Crisp Romaine vs Beverly
Crisp Romaine (Benjamin Moore) and Beverly (Farrow & Ball) come from different manufacturers. Both sit in the green-grey family, which is useful context if you're narrowing within a single hue direction. Their light reflectance values are nearly the same — 9 vs 9 — so neither will read significantly brighter or darker than the other. Where Crisp Romaine leans green, Beverly reads neutral — a distinction that shifts noticeably depending on the light source and surrounding finishes. ΔE 7.1 means they're clearly different, but not dramatically so — they'd pair well in the same room. Below you'll find 3 real-room photo comparisons where both colors appear side by side, plus 5 simulated room previews.
Crisp Romaine vs Beverly in Real Spaces
3 real rooms side by side. Crisp Romaine and Beverly are close enough that the difference can be hard to judge from a chip alone — these photos show how each reads at scale, across different spaces and lighting conditions.
Living Room
A living room wall sees more varied light than almost any other surface in the house, which makes the choice between these two more nuanced than a chip suggests.
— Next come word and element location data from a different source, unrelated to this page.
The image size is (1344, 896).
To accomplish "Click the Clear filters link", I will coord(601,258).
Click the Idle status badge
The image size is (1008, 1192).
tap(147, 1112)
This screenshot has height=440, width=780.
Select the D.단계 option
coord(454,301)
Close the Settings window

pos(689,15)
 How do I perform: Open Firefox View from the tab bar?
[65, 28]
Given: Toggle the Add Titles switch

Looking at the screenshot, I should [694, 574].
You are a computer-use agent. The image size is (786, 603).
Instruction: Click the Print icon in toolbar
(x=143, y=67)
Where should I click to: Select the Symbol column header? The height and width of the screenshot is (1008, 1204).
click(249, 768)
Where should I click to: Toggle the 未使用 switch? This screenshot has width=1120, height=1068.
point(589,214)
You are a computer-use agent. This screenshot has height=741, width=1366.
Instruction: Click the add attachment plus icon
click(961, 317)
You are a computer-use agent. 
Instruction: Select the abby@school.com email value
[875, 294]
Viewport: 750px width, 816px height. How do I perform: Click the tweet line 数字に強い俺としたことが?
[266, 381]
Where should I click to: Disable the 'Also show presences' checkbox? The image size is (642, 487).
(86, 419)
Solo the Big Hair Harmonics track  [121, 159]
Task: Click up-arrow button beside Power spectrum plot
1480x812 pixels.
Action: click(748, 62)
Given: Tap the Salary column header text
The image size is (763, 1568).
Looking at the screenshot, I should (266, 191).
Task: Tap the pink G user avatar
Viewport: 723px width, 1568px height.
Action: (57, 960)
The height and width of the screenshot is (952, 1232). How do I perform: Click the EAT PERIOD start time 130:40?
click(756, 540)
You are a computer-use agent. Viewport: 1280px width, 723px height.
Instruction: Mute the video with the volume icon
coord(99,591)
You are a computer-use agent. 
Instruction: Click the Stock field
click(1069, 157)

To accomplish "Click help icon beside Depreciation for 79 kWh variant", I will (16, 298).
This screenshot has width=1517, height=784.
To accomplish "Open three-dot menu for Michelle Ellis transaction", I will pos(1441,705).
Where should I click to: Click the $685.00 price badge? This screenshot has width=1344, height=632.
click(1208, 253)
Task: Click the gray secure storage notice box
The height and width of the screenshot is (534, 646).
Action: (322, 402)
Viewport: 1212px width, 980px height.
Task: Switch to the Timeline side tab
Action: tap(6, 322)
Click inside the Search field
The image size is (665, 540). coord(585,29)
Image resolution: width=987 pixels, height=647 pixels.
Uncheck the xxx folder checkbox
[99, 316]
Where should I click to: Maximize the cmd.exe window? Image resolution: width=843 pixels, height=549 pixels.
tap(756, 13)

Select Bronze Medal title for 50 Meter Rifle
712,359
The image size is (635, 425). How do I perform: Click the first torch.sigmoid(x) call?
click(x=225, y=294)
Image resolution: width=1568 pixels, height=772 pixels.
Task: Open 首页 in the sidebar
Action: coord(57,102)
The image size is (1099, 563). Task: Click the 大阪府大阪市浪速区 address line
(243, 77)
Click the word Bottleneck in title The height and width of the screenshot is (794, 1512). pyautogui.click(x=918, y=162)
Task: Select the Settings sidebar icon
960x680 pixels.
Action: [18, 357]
Beverly brings more warmth to the space, while Crisp Romaine keeps things cooler and crisper.
Bedroom
Bedrooms are typically lit with warmer, lower light than the rest of the house — a condition that flatters warm tones and deepens cool ones. Crisp Romaine reads more restrained here, while Beverly adds a sense of enclosure and warmth.
Kitchen Cabinets
Cabinet color is always seen in context — against countertops, backsplash, and hardware — which amplifies undertone differences that might disappear on a plain wall. Crisp Romaine reads more restrained here, while Beverly adds a sense of enclosure and warmth.
Color Details
Crisp Romaine vs Beverly Simulated Comparison
5 simulated room previews — drag the slider on each to see Crisp Romaine on one side and Beverly on the other.
Digital color is approximate. These simulations are generated from the manufacturer's hex values and overlaid on grayscale room photos — your screen's calibration, brightness, and viewing angle all affect how they render. Before committing to either color, test physical samples in your own space under the light you actually live with.
More Crisp Romaine comparisons
See how Crisp Romaine stacks up against other well-photographed colors across different brands and tones.